Clonally-Related Richter Transformation

Two earlier studies have identified common genetic evolutionary routes which CLL cells undertake during the course of clonally-related Richter transformation. In the first study, Chigrinova et al. analyzed CLL and DLBCL samples from a series of patients who have undergone transformation to RS, identifying genetic lesions that are likely acquired prior to and during transformation using SNP array and targeted gene sequencing (154). This study revealed two genetic pathways leading to RS, the first involving TP53 inactivation and/or CDKN2A/B loss, alongside MYC activation, and the second involving trisomy 12. In addition, NOTCH1 mutations were found frequently in patients with RS, particularly among individuals also harboring trisomy 12. The second study by Fabbri et al. (155), which employed WES to interrogate CLL-RS pairs and additional Richter-transformed lymphomas, confirmed the prevalence of genetic lesions identified in Chigrinova et al. Moreover, this study revealed a predominantly linear evolutionary trajectory that accompanies Richter transformation, wherein the majority of CLL phase genetic alterations are maintained in the Richter-transformed lymphoma, with the acquisition of additional heterogeneous lesions at the time of transformation.

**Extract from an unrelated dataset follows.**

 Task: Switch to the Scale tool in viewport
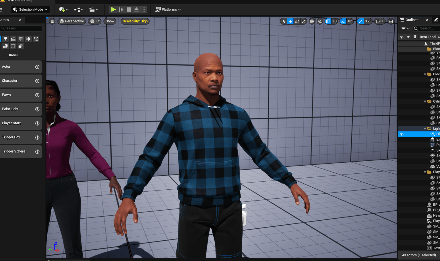pos(303,21)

The role of the most commonly encountered genetic alterations in Richter transformation was explored in recent studies utilizing mouse models of CLL. Chakraborty and colleagues showed that the concurrent loss of TP53 and CDKN2A/B led to an abolition of cell cycle control, allowing unrestrained BCR signaling-driven clonal proliferation that obviates the need for co-stimulatory signals (156). This is evidenced by the induction of a Richter transformation-like process within the Eµ-TCL1 model upon combined deletion of these two genes. In a separate study, Kohlhaas et al. showed that constitutive activation of Notch1 within Eµ-TCL1 mice recapitulated the Richter phenotype (157), thus substantiating the role of gain-of-function NOTCH1 mutations in RS. Alternatively, at least within the Eµ-TCL1 model, it appears that constitutive activation of AKT, a component of the BCR signaling pathway, could drive Richter transformation through Notch1 activation in the absence of NOTCH1 mutations. The latter seems to be mediated through an AKT-induced expansion of CD4+ T cells within the tumor microenvironment that express the Notch1 ligand DLL1 (157), indicating that genetic and non-genetic evolutionary mechanisms could converge on the same phenotypic outcome. Indeed, certain stereotyped BCR subsets, particularly subset #8, have been shown to confer increased risk of RS (20, 158). These findings highlight the need for multimodal clonal evolution studies on patients with RS that consider genetic and non-genetic mechanisms in equal measures.

In this context, Klintman and colleagues recently performed an integrative analysis of CLL-RS pairs in patients with RS that included transcriptomic analysis in addition to WGS, uncovering important biological processes during the evolution of CLL to high-grade lymphoma (48). First, RS is accompanied by an increase in mutational burden affecting large numbers of genes not previously implicated in CLL. These include recurrent mutations in TRAF3, SETD2 and PTPRD, as well as genes with important roles in DDR or MAPK-RAS-ERK signaling. Preferential selection of subclones harboring these alterations was consistently observed. Second, in association with genetic evolution, transcriptome analysis revealed differential regulation of DDR genes. Coupled with prominent DDR-related mutational signatures, Klintman et al. highlighted the contribution of a corrupted DDR to genomic instability in RS, with genomic instability providing a permissive condition for the acquisition of further genomic events in the evolutionary process. These include CNAs and whole genome doubling, described recently by Parry et al. (159), as well as kataegis, reported by Klintman et al. (48). Recent work also demonstrates complex karyotype as a risk factor for the development of RS (31), with complex karyotype representing another consequence of genomic instability.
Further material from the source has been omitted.